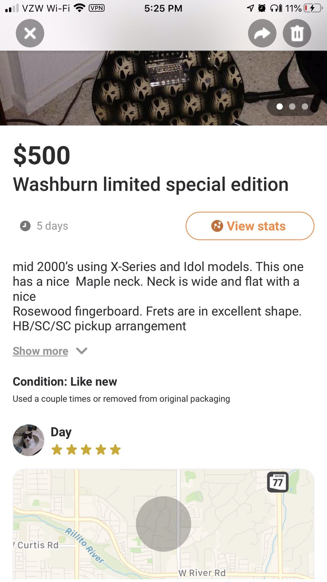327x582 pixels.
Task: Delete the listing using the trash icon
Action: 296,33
==
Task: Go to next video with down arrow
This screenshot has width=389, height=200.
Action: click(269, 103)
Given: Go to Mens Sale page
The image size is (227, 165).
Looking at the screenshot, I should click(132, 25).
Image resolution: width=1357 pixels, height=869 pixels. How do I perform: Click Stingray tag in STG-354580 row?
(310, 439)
...
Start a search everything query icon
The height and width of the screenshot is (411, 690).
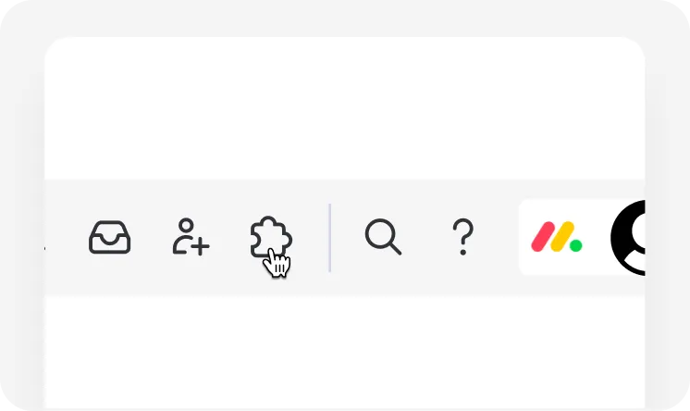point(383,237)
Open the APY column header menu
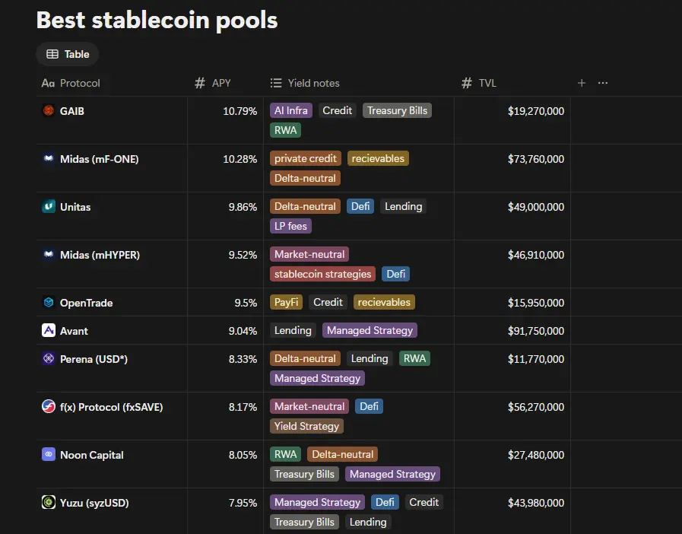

_The problem:_ Leaving each picture behind, please give again exactly the lines above from the one with "The height and" through the one with "Open the APY column header menu", both included, and no others.

_Solution to the exercise:_
The height and width of the screenshot is (411, 690).
point(383,237)
Open the APY column header menu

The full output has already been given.